Inoue Yoshiyuki, Lefor Alan T, Yasuda Yoshikazu
Department of Surgery, Jichi Medical University, Shimotsuke, Japan.
Case Rep Gastroenterol. 2012 Jan;6(1):1-4. doi: 10.1159/000335883. Epub 2012 Jan 4.
A 61-year-old Japanese male was seen at an outside hospital with abdominal pain and distention. An intraabdominal mass was found on abdominal computed tomography (CT), and he was referred for further evaluation.
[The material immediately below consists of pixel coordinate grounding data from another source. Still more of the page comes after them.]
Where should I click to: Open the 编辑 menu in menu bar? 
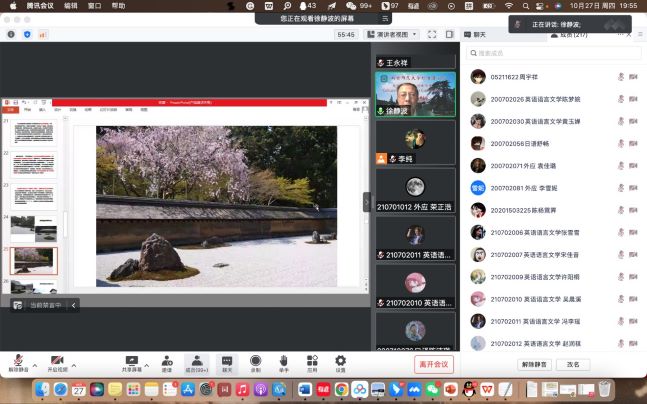point(71,5)
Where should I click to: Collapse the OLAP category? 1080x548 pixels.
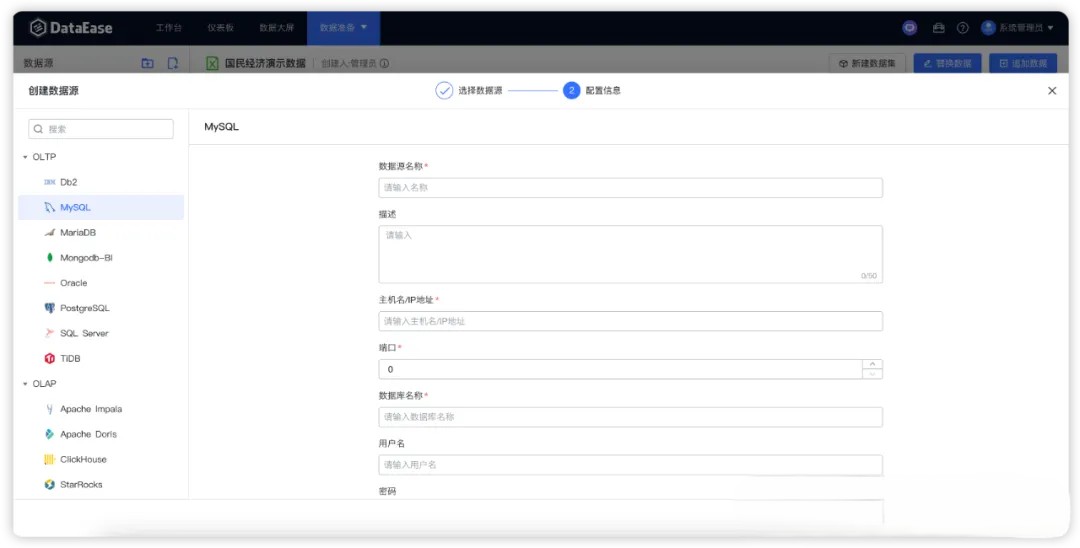[25, 384]
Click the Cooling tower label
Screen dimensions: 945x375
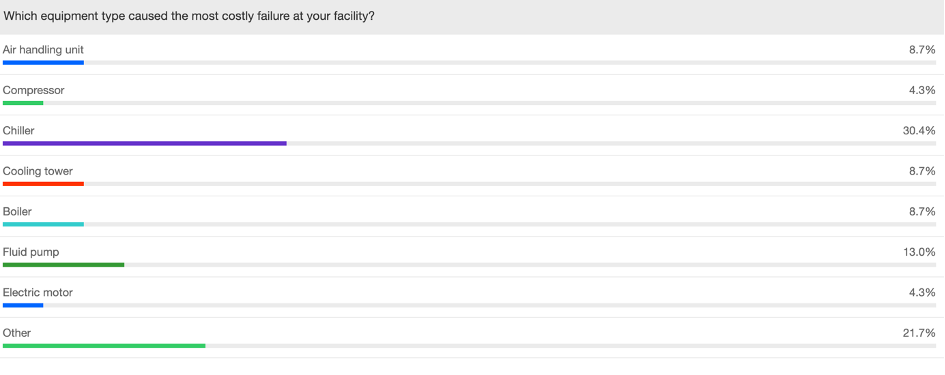(37, 171)
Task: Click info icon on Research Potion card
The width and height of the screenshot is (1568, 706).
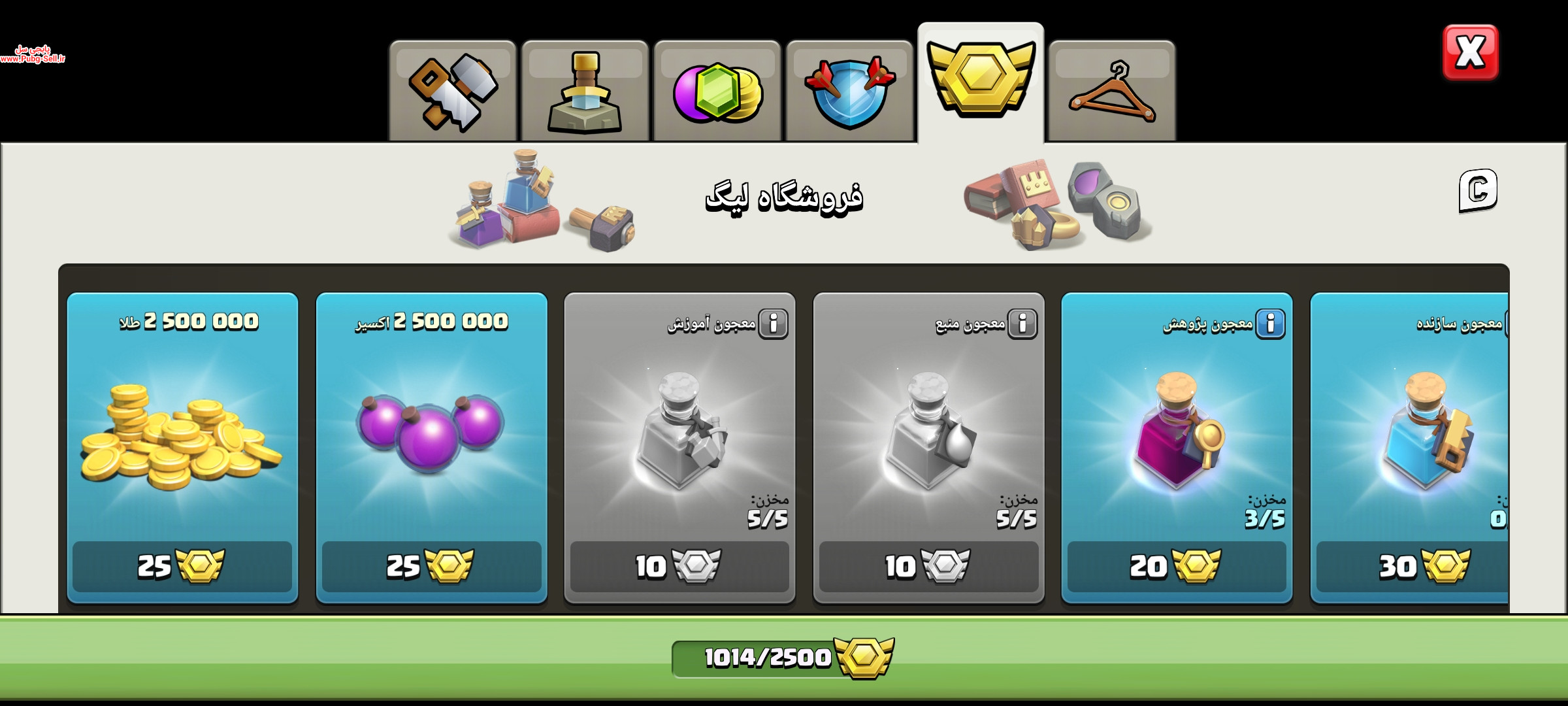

He was afebrile, with mild tenderness in the upper abdomen and massive distention. Routine blood work showed severe inflammation and anemia. Repeat CT showed a large solitary heterogeneous mass, 25 cm in diameter, in the left upper quadrant with evidence of intratumoral bleeding and irregular enhancement peripherally. There was no clear distinction between the mass and the peripheral organs. Surgery was performed with persistent anemia and exacerbation of abdominal pain. Lateral segmentectomy, total gastrectomy, cholecystectomy and partial resection of the diaphragm and parietal peritoneum were performed. The final diagnosis was cholangiocarcinoma with sarcomatous changes. On the 16th postoperative day a CT scan revealed recurrent tumor. The patient died on the 34th postoperative day from rapid tumor progression.
一名61岁的日本男性因腹痛和腹胀在外院就诊。腹部计算机断层扫描(CT)发现腹内肿块,遂转诊作进一步评估。他无发热,上腹部有轻度压痛及明显腹胀。常规血液检查显示有严重炎症和贫血。复查CT显示左上腹有一个直径25厘米的巨大孤立性不均匀肿块,有瘤内出血迹象,周边强化不规则。肿块与周围器官分界不清。在贫血持续且腹痛加剧的情况下进行了手术。实施了左外叶切除术、全胃切除术、胆囊切除术以及膈肌和壁腹膜部分切除术。最终诊断为伴有肉瘤样变的胆管癌。术后第16天CT扫描显示肿瘤复发。患者于术后第34天因肿瘤迅速进展死亡。